DIRECTIONS FOR THIS TASK
Once the line containing "Where should I" is reached, copy it and every line after it exactly, to the end of the material, without pictures.

RECORDS SHOWN
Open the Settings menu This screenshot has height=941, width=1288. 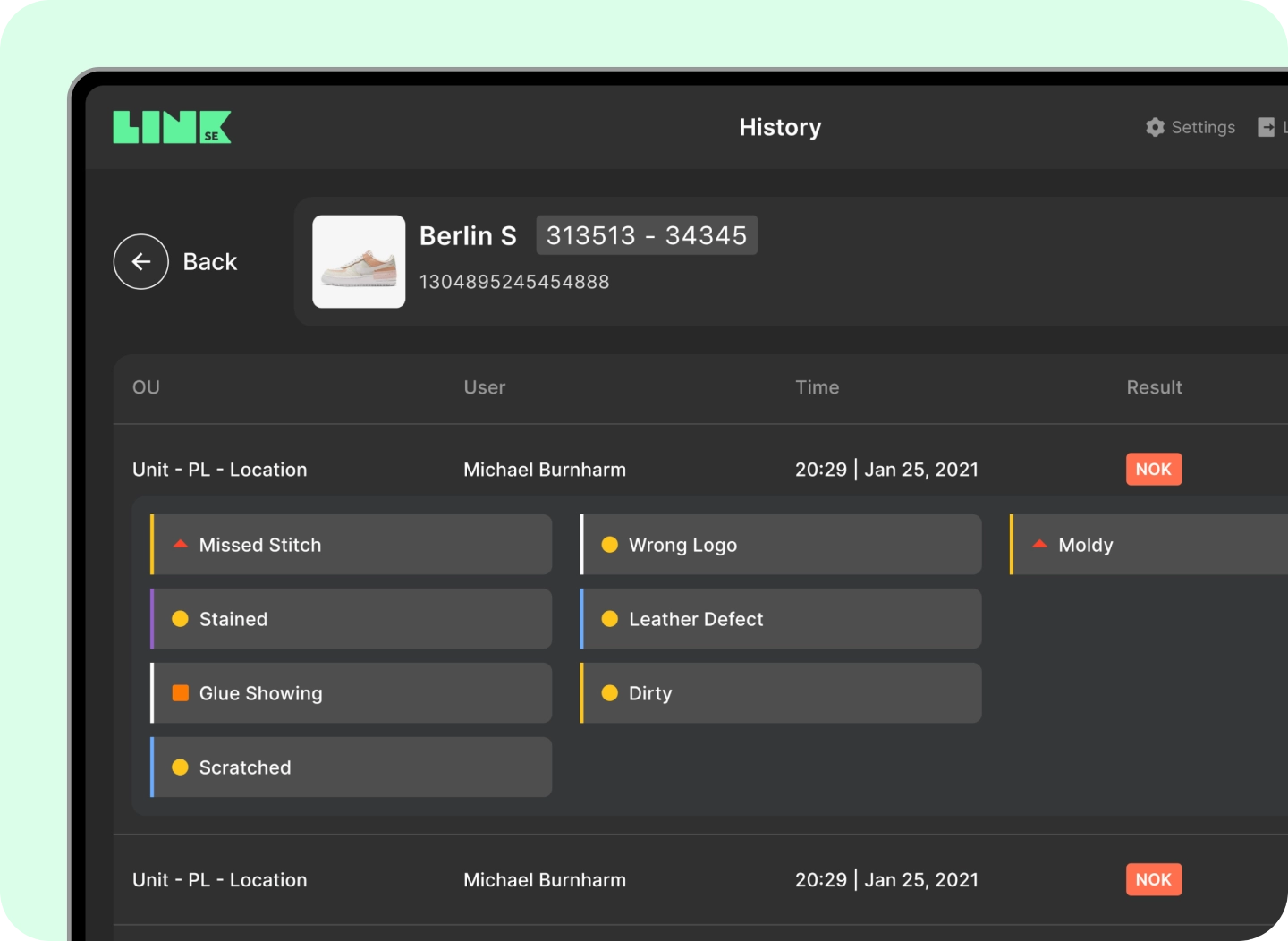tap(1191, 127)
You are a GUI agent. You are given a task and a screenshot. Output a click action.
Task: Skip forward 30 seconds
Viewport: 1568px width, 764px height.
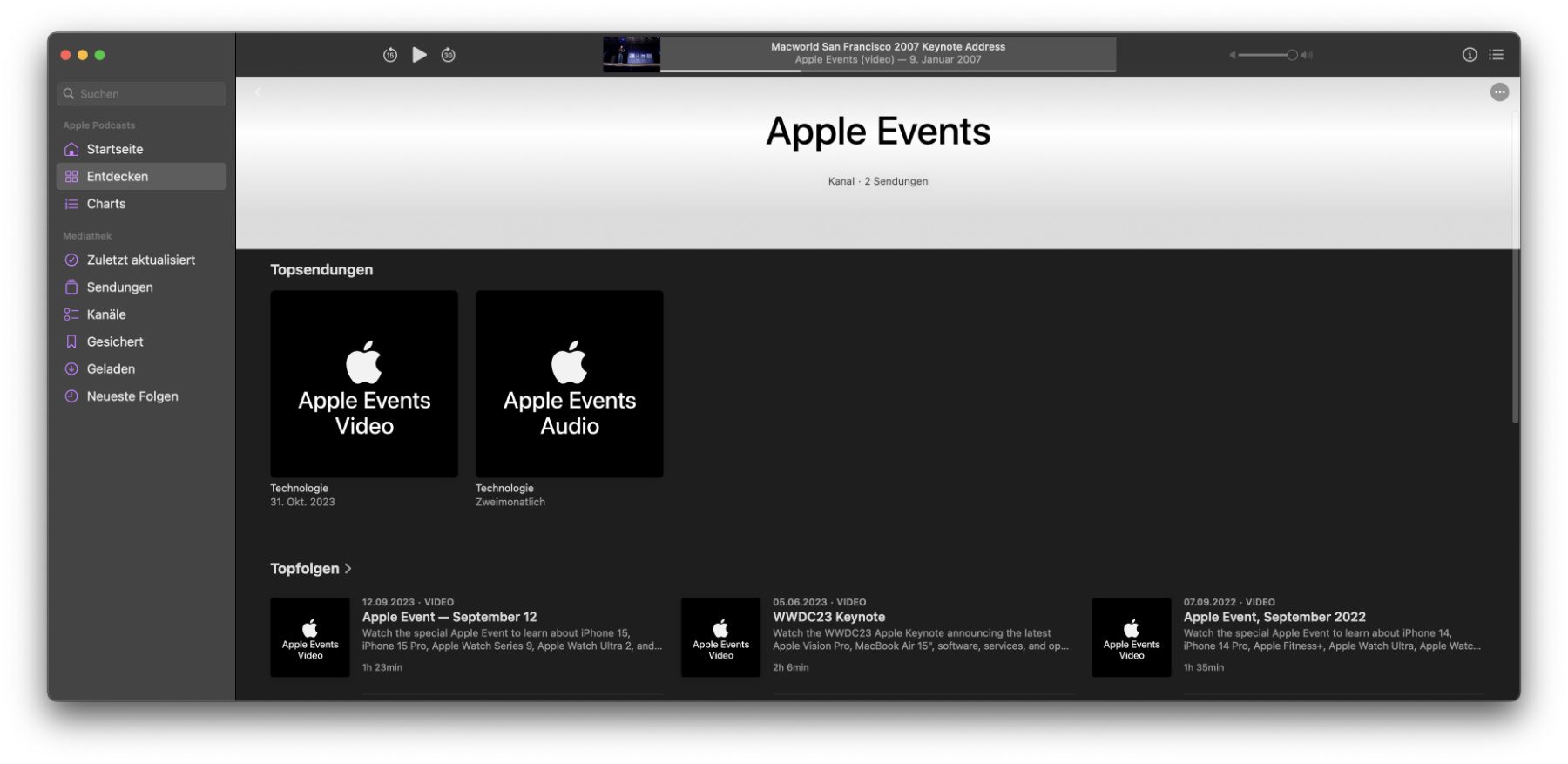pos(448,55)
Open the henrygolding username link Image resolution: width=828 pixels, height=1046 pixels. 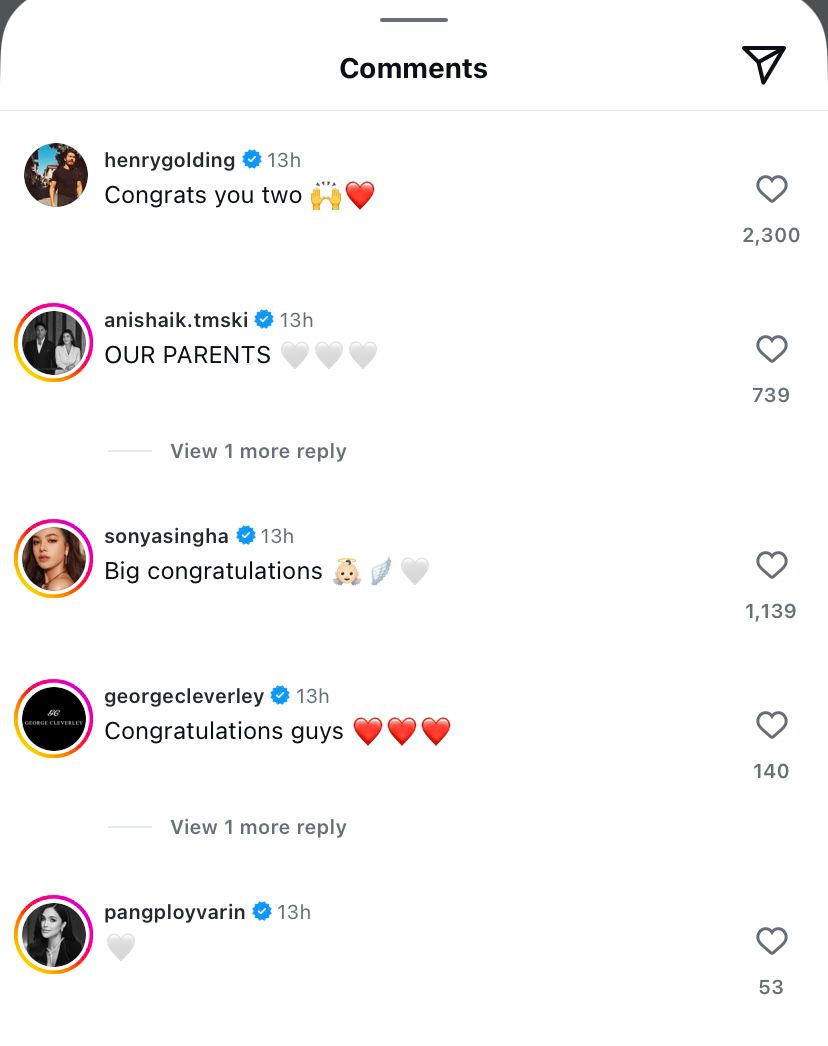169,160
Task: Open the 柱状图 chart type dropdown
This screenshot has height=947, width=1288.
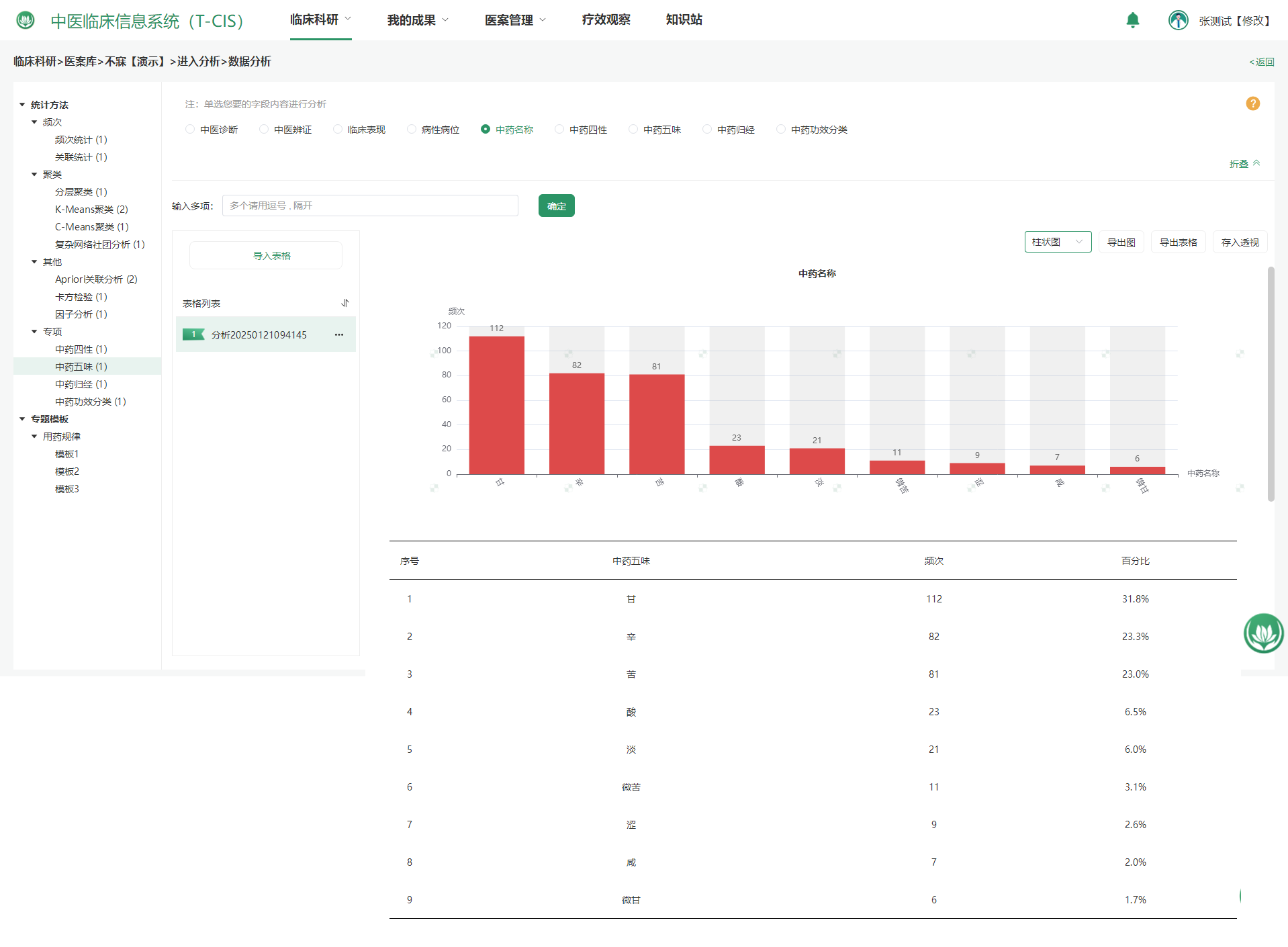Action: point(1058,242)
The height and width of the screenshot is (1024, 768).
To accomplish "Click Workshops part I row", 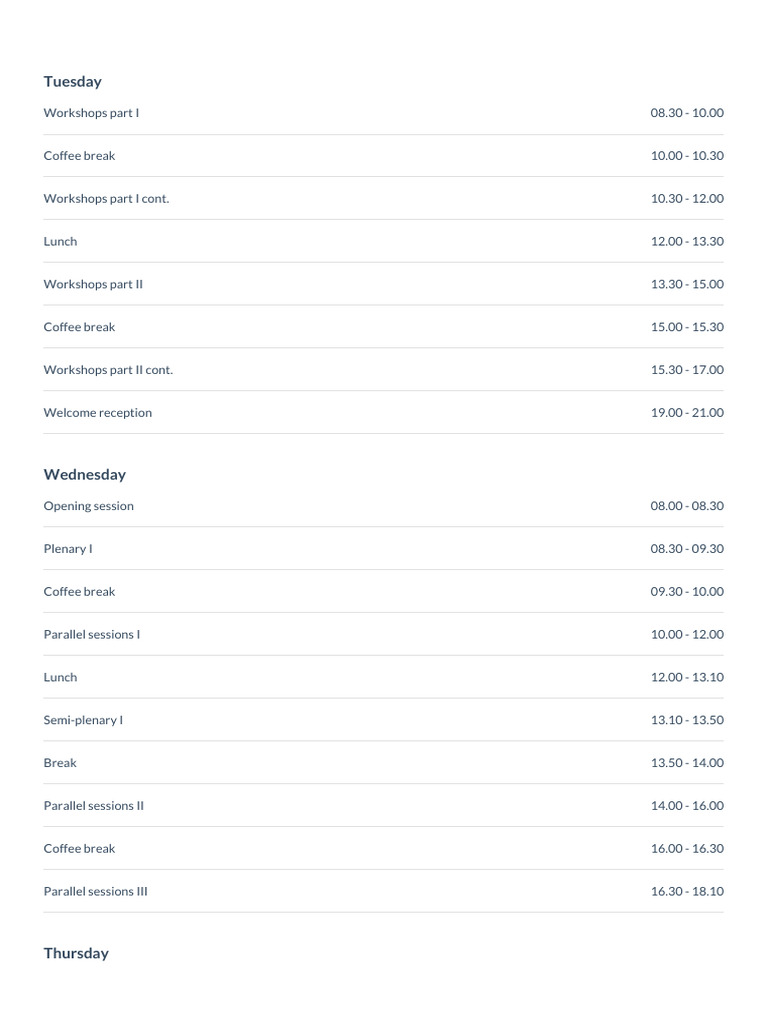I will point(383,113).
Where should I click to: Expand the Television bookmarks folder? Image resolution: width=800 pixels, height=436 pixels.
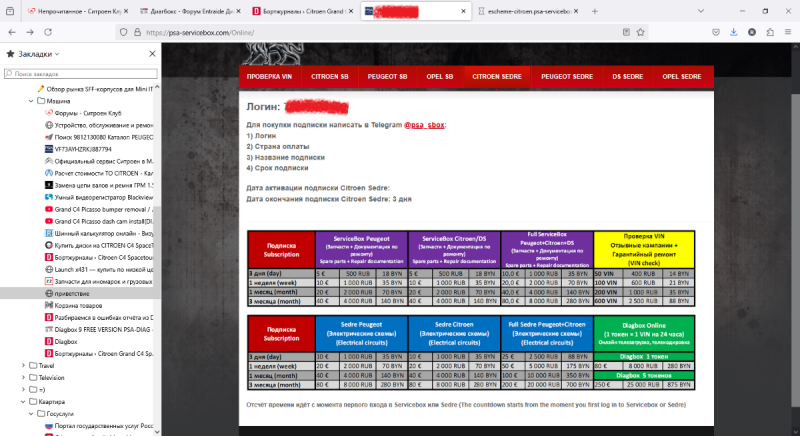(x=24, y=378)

RESULT BELOW
Where should I click to: Expand the Television bookmarks folder? Image resolution: width=800 pixels, height=436 pixels.
(x=24, y=378)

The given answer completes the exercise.